### Activity
Make an exact copy of the lines from the one containing "Task: Select radio" through the end of the material, including both ends but no pictures.

### Supplied entries

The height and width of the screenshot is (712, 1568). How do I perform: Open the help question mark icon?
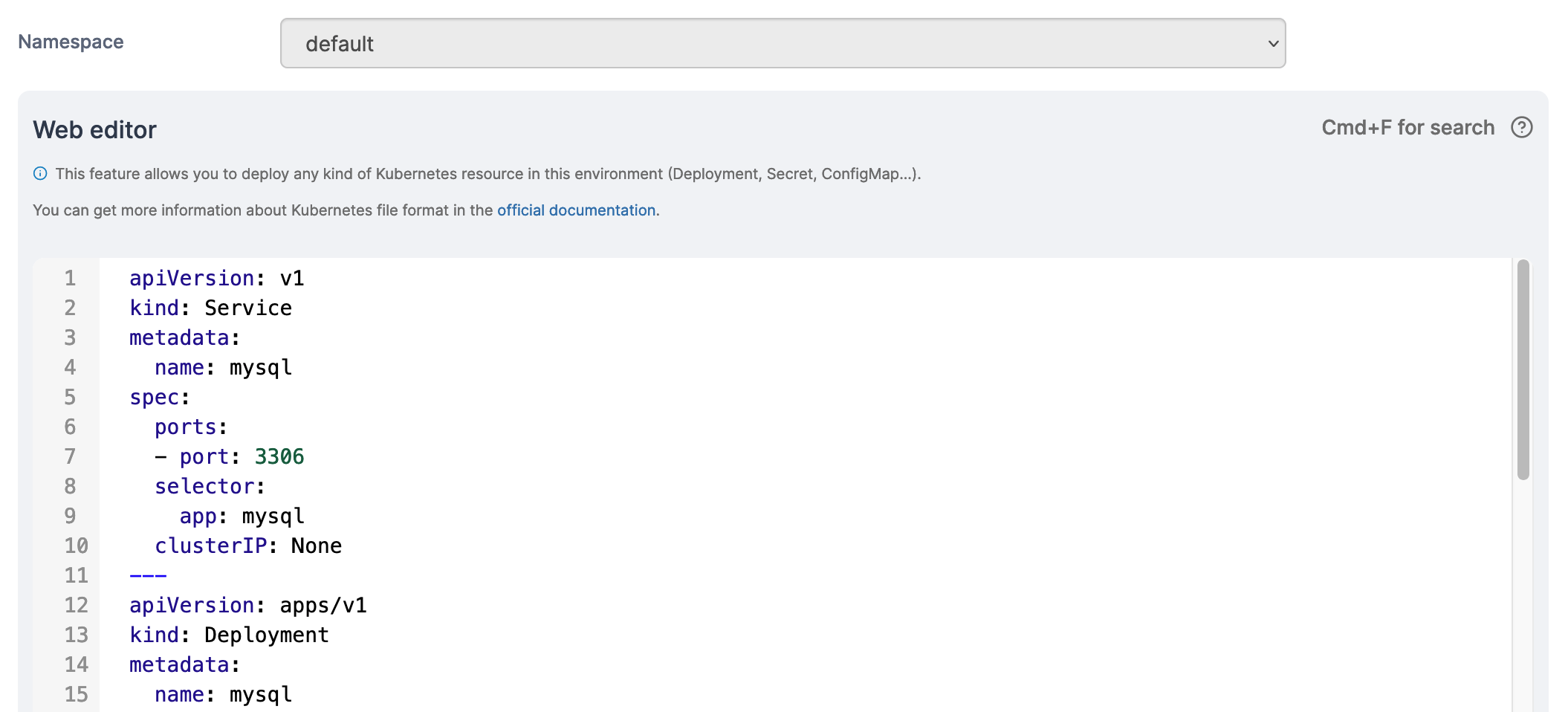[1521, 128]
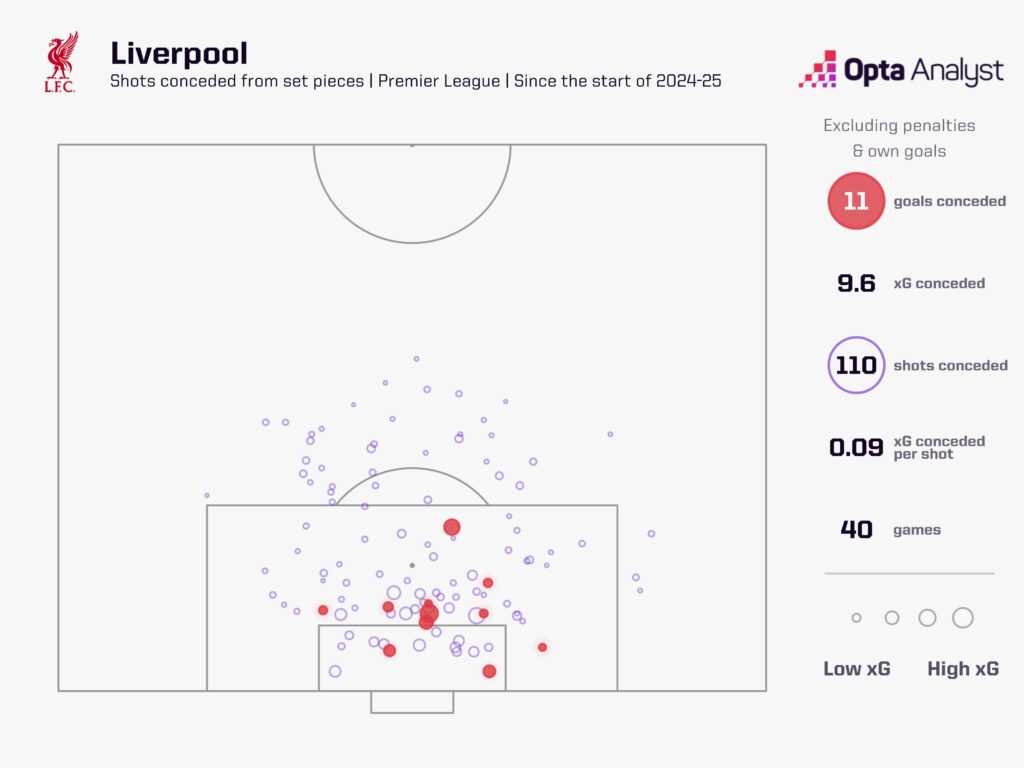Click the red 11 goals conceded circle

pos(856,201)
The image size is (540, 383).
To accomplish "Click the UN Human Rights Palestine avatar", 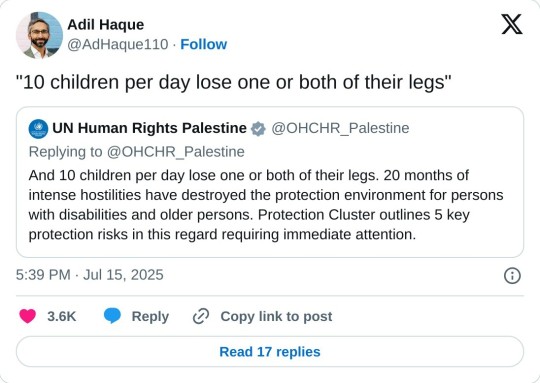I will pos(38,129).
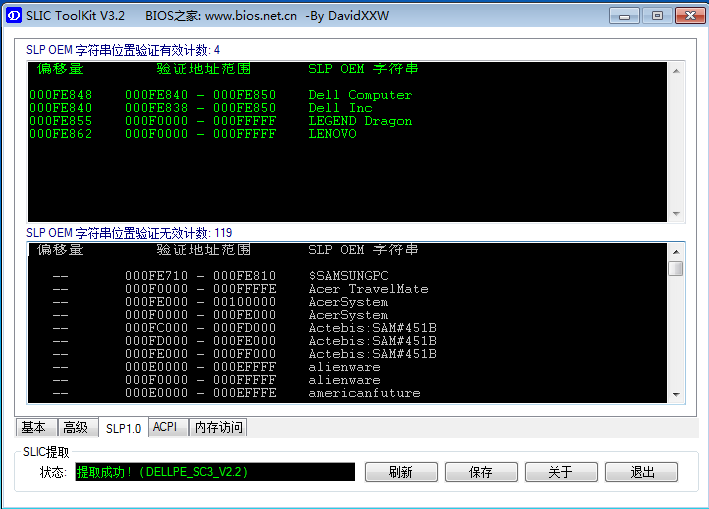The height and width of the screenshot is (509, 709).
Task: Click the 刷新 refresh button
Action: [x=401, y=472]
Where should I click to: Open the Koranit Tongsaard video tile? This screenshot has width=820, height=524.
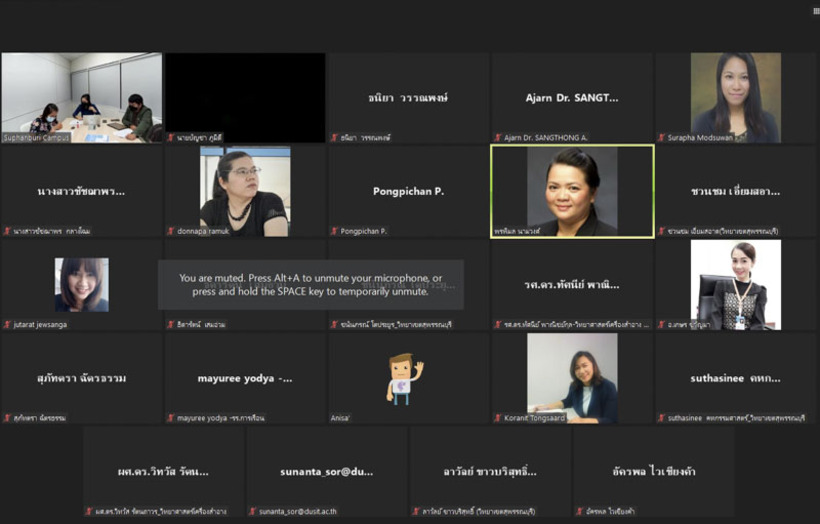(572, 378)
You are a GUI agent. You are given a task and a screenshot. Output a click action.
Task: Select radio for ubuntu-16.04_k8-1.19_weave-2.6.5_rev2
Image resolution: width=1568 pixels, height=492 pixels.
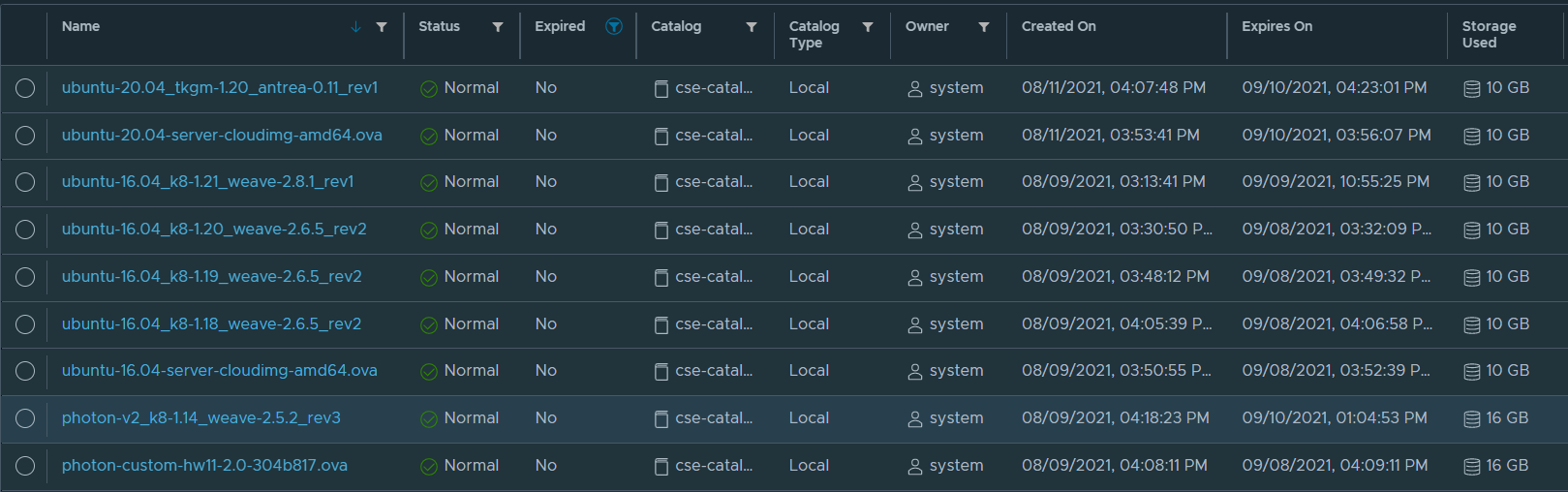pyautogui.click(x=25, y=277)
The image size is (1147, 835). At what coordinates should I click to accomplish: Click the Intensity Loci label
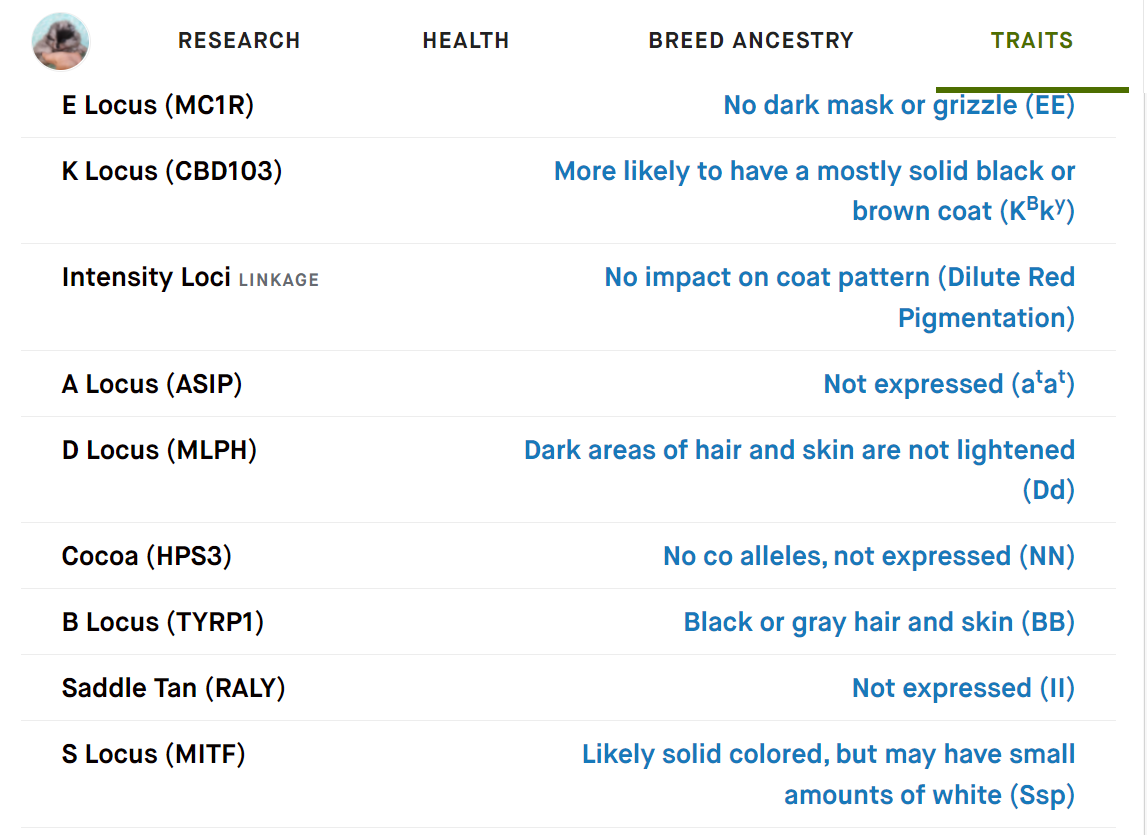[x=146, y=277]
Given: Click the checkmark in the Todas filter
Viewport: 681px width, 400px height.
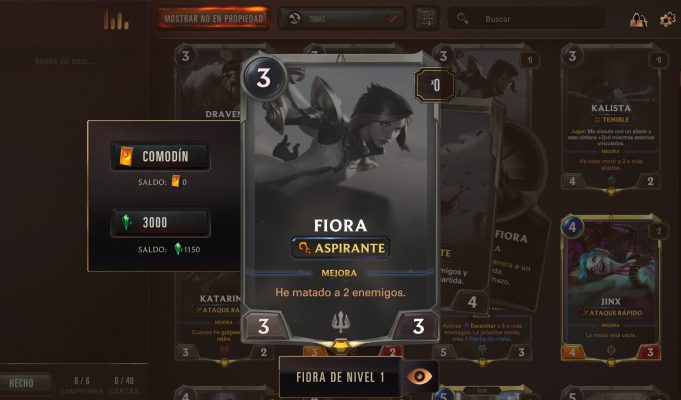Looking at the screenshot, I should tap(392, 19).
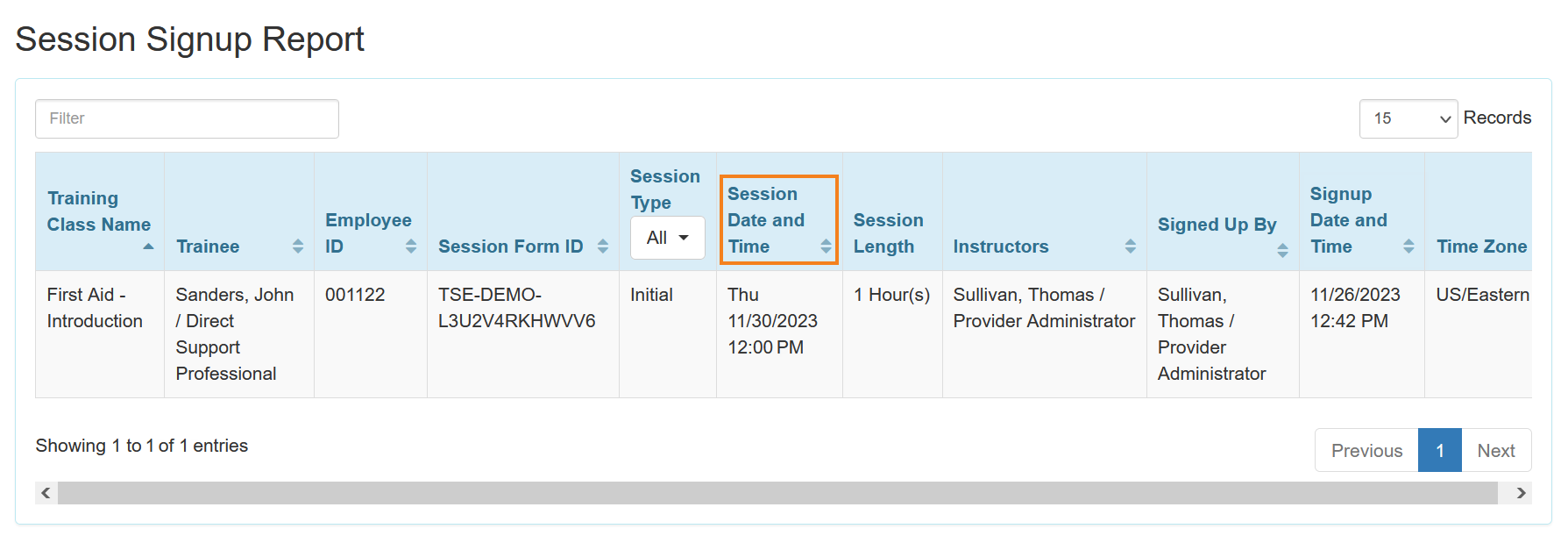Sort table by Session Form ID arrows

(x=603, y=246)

### Output of the exercise
Task: Select radio for ubuntu-16.04_k8-1.19_weave-2.6.5_rev2
Image resolution: width=1568 pixels, height=492 pixels.
pyautogui.click(x=25, y=277)
The image size is (1147, 835). At what coordinates should I click to accomplish: Click the Intensity Loci label
[x=146, y=277]
Given: Click the checkmark in the Todas filter
Viewport: 681px width, 400px height.
Looking at the screenshot, I should tap(392, 19).
Sort table by Session Form ID arrows

(x=603, y=246)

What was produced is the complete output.